Equalizing School Spending Boosts Lifelong Income
School finance reforms that equalize spending across rich and poor neighborhoods improve the long-term economic outcomes of disadvantaged children, according to new research by Yale SOM’s Barbara Biasi.
If a family’s annual income is among the lowest 20% in the country, what are the odds that their child’s earnings will rank among the highest 20%? The answer depends, at least in part, on where they live.
Researchers have found that regional differences contribute to whether a person will achieve prosperity later in life. A child born into a family in the bottom quintile of the income distribution in Utah has a 14% chance of reaching the top 20%; in Tennessee, the number is only 7%. A new paper by Barbara Biasi, an assistant professor of economics at Yale SOM, shows that closing the gap in education spending between rich and poor school districts could make a substantial difference in economic mobility for poor children.
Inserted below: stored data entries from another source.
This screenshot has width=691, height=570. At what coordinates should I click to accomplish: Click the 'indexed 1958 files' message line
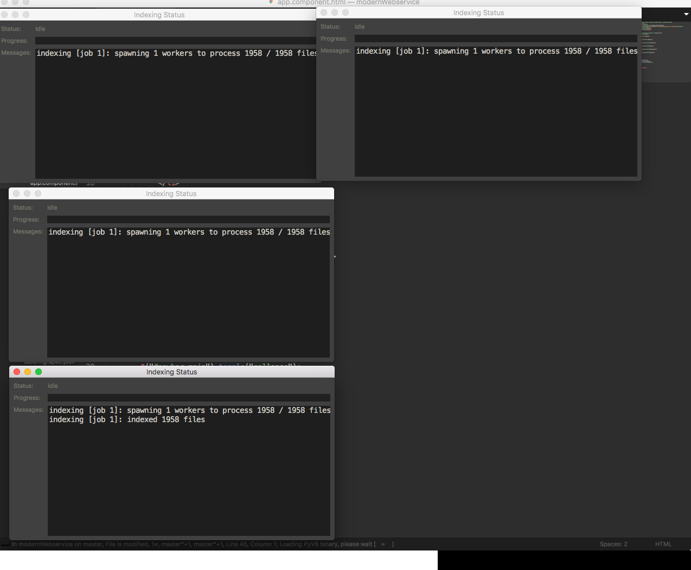click(x=127, y=420)
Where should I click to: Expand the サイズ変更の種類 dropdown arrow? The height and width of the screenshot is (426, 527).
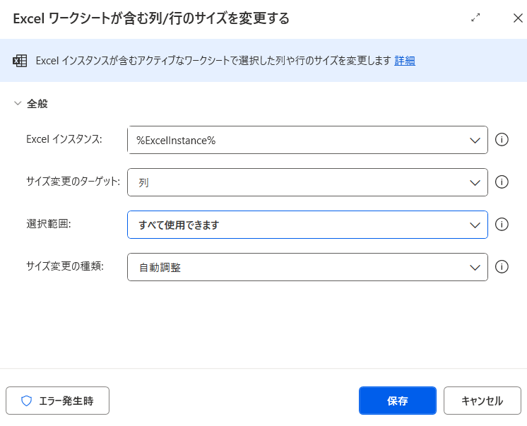(x=475, y=267)
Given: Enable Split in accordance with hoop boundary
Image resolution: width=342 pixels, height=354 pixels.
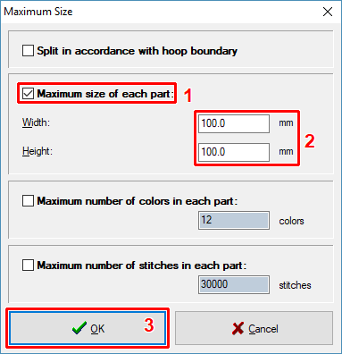Looking at the screenshot, I should pos(28,51).
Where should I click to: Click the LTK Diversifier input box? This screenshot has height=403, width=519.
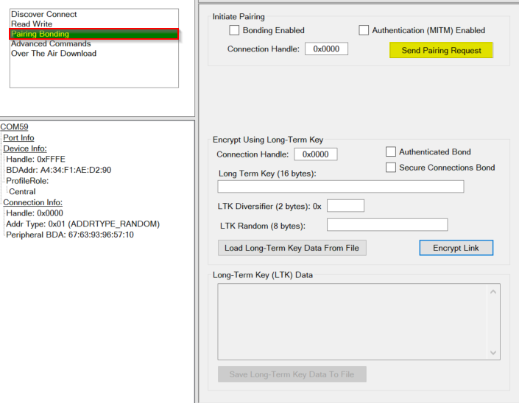pyautogui.click(x=345, y=206)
Read the study: “School Finance Equalization Increases Intergenerational Mobility: Evidence from a Simulated-Instruments Approach”
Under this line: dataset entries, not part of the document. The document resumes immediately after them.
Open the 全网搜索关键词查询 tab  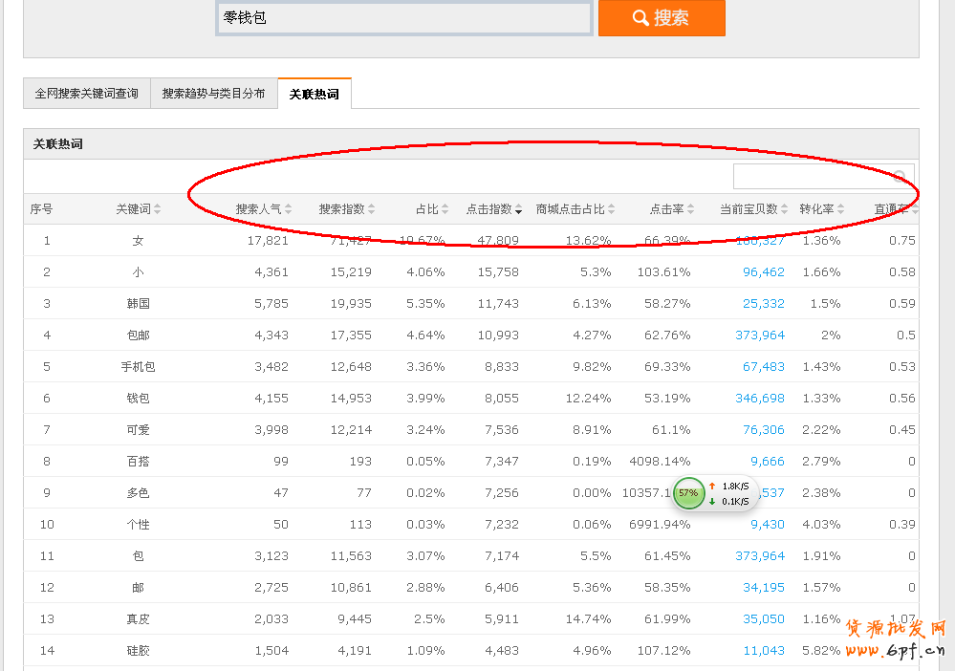click(86, 94)
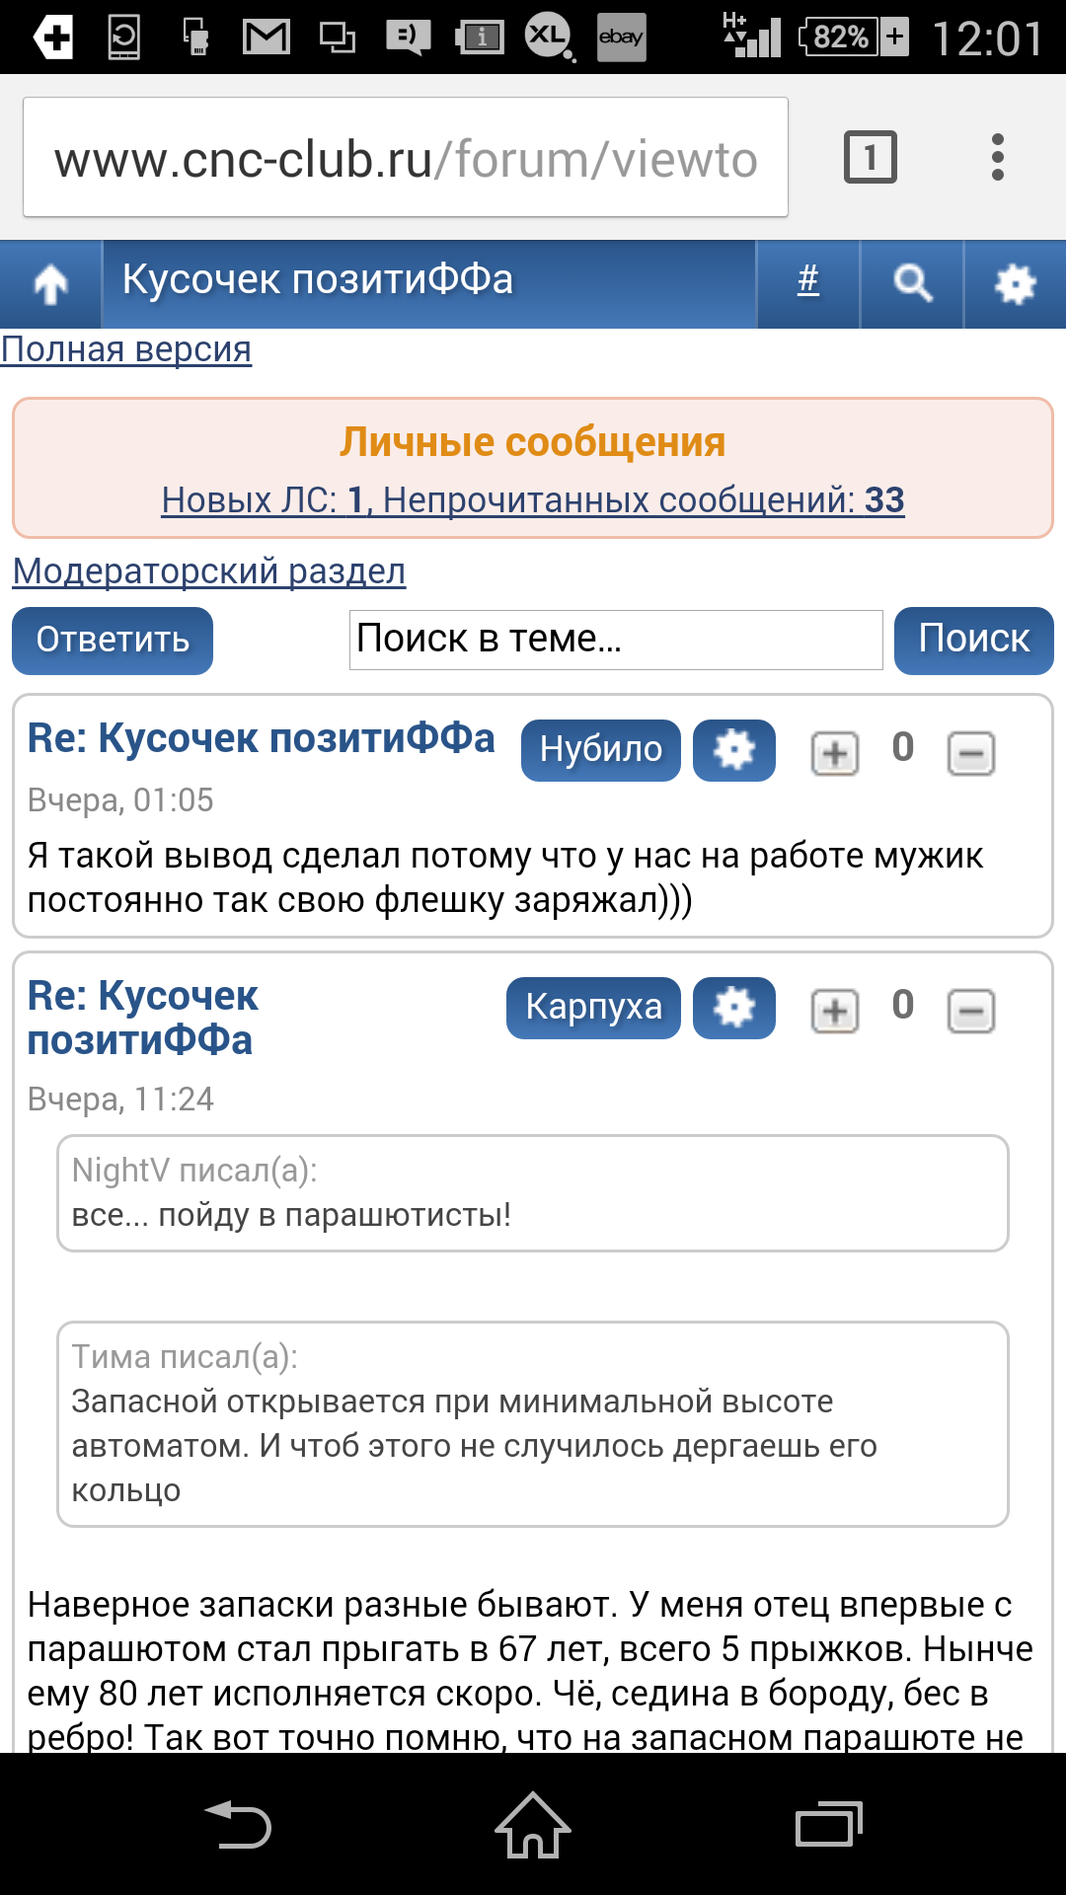Open the # hash link in header

(x=808, y=281)
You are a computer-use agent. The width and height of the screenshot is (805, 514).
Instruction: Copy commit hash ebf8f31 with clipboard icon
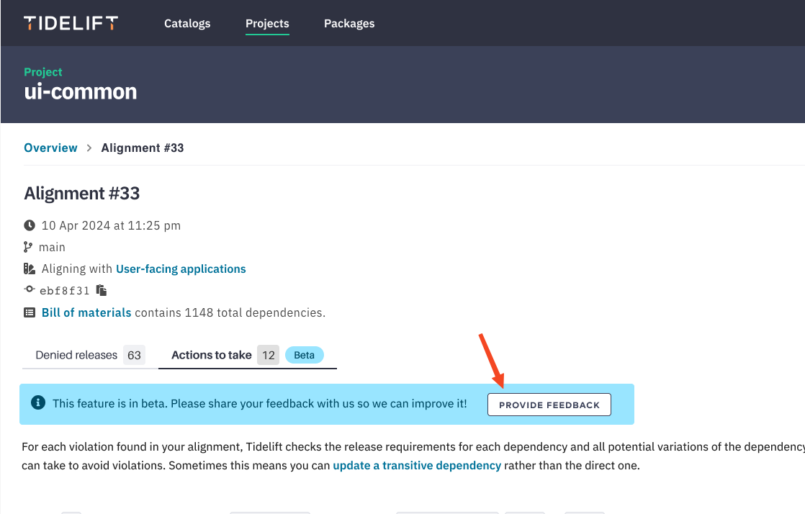(x=102, y=290)
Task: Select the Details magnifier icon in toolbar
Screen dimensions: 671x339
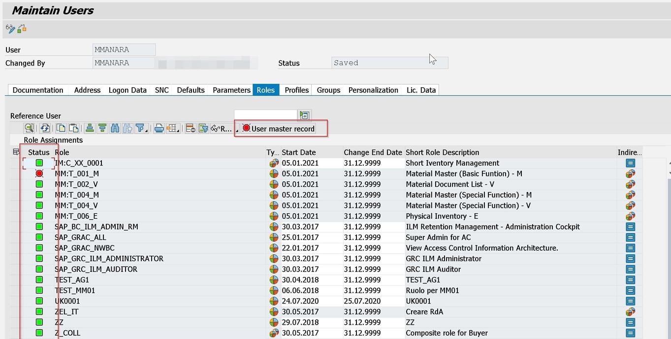Action: (x=29, y=128)
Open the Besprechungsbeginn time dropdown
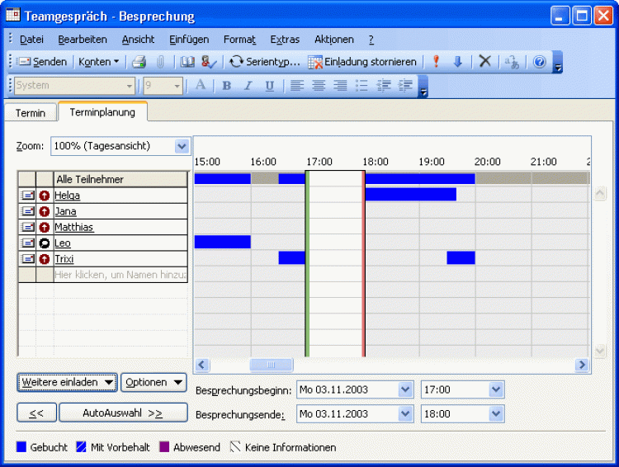Screen dimensions: 619x467 (x=495, y=389)
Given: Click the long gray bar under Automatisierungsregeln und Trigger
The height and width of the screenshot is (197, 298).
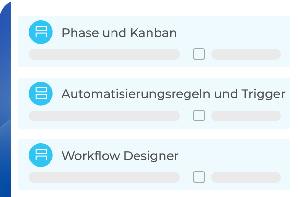Looking at the screenshot, I should (x=104, y=116).
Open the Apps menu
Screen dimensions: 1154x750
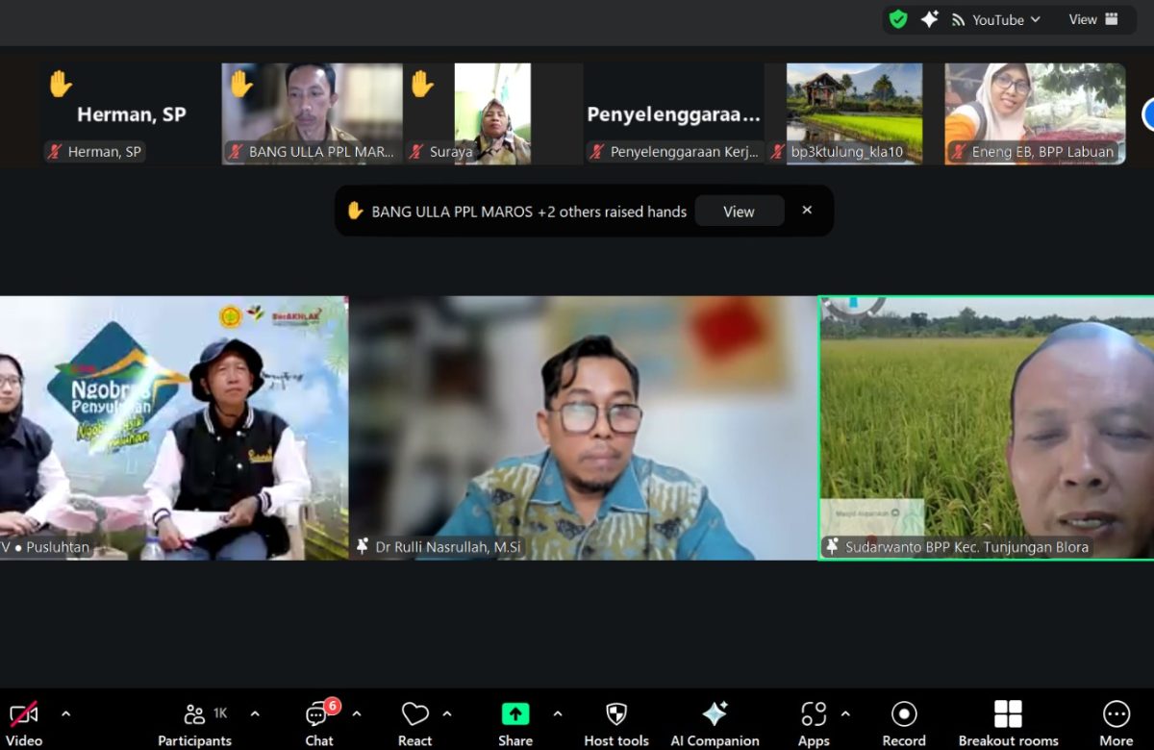pyautogui.click(x=814, y=723)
Biasi—a first-generation college student herself—says there’s no doubt that improvements in education matter to a person’s success later in life. “There’s a lot of evidence that different aspects of public schools have a massive effect on students—not just in terms of education, but also in terms of health and earnings,” she says.
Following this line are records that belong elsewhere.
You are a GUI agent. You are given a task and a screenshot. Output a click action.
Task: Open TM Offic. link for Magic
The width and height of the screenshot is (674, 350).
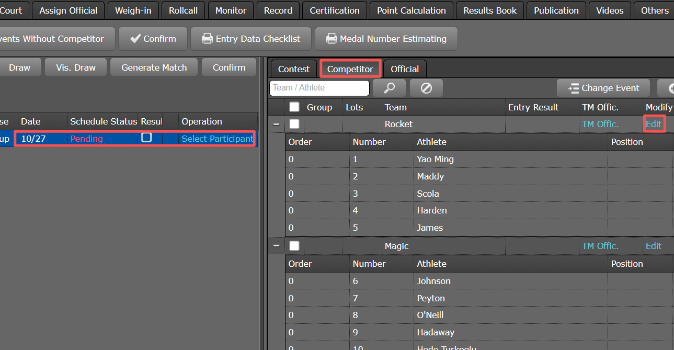tap(600, 246)
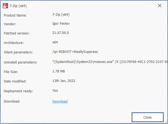168x124 pixels.
Task: Click the Uninstall parameters label
Action: (20, 62)
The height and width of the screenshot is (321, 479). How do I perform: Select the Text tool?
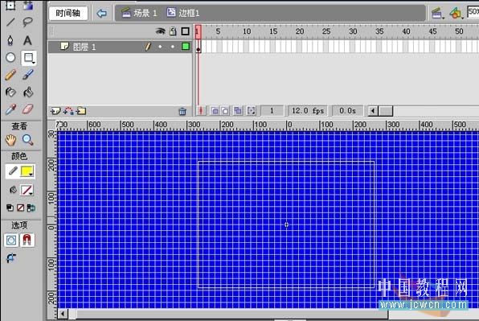click(27, 40)
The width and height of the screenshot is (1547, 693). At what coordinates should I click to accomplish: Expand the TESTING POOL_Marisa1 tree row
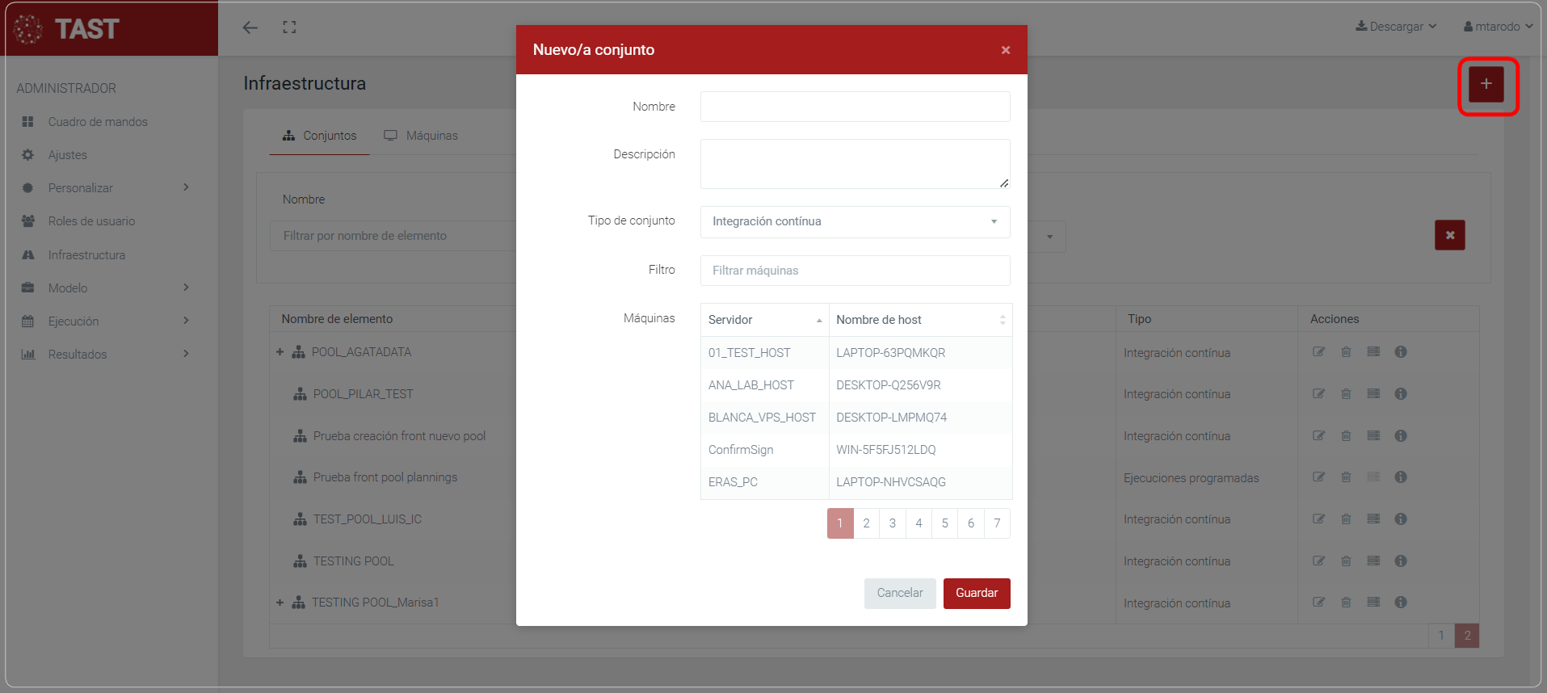pos(280,603)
Spending on education can vary dramatically from district to district within a state, since a large portion of school funding comes from local taxes. Wealthier towns, generally, have bigger per-student school budgets. Over the last few decades, a number of states have made efforts to equalize spending across districts, with varying levels of success.
Biasi’s study examined 13 school finance reform policies that were passed in 20 U.S. states between 1986 and 2004. She assessed how much each reform effort equalized per-student spending between high- and low-income districts. She then followed the students affected by each reform effort. She found that in those states where reform efforts led to greater equalization, the degree of intergenerational income mobility of students in the lowest quintile increased.
According to Biasi’s study, “A one-standard deviation reduction in [inequality of school funding] leads to a 5.6 percentile increase in mobility for children with parental income in the 10th percentile, a 5.2 percentile increase for children from the 25th percentile, and a 3.5 percentile increase for children from the 90th percentile.”
Biasi analyzed the differences between various states’ reform efforts and the effects on student cohorts that passed through school just before and just after reform efforts, as well as other factors such as changes in housing prices, incomes, and overall levels of education funding to confirm that the effects she found truly came from the equalization in education spending.
“These findings confirm the importance of equalization in school resources across richer and poorer districts for equality of children’s economic opportunities,” she writes.
Biasi’s work bolsters previous research on the particular importance of early-childhood education. She found that equalization of school resources had the largest effect on intergenerational mobility if the reform took place while the students were in elementary school rather than middle school or high school.
Biasi also considered whether equalization is even more beneficial for districts with high income inequality and income segregation. In an area with greater income inequality between school districts, she points out, poor students will be at a greater disadvantage, even if the average spending is the same as in an area with less income equality. She tested the effects of equalization of school resources in areas with above-average and below-average income equality and found that equalization has a larger effect in areas with high income inequality. Specifically, she found a 6.2, 5.8, and 4.4 percentile increase in mobility for children with parents in the 10th, 25th, and 90th percentile, respectively, compared to a 4.6, 4.2, and 2.4 percentile increases in areas with low income inequality.
Similarly, greater income segregation may magnify the effects of unequal school spending, since low-income students are concentrated in areas with lower spending. Biasi examined the results of equalization in areas with above-average and below-average income segregation and found a slightly larger increase in mobility in the former group compared with the latter.
What is the mechanism by which equalization increases mobility? One way may be by paying for more teachers. Biasi found that reform increased the teacher-student ratio by 11% in low-income districts. Equalization also appeared to increase the probability that a pupil would attend college; in contrast to the overall results, when the reform was most powerful in early education, the effect on college enrollment was higher if the reform took place while the student was in high school. “Intuitively, however, high school is the moment of a student’s career that immediately precedes college,” she writes; “this might explain why equalization in school resources at this particular point in time appears to be important for college access.”
Biasi emphasizes that school funding is only one of many factors that can affect intergenerational mobility, but it is one that can be directly affected by a change in policy.
“The results shed some light on the long-term outcomes of providing adequate funding for education,” she says. “While reforms probably cannot close all the differences in mobility across school districts, it’s useful to know they can have an impact: My findings provide another piece of evidence that how we distribute resources across children matters a great deal to their success later in life.”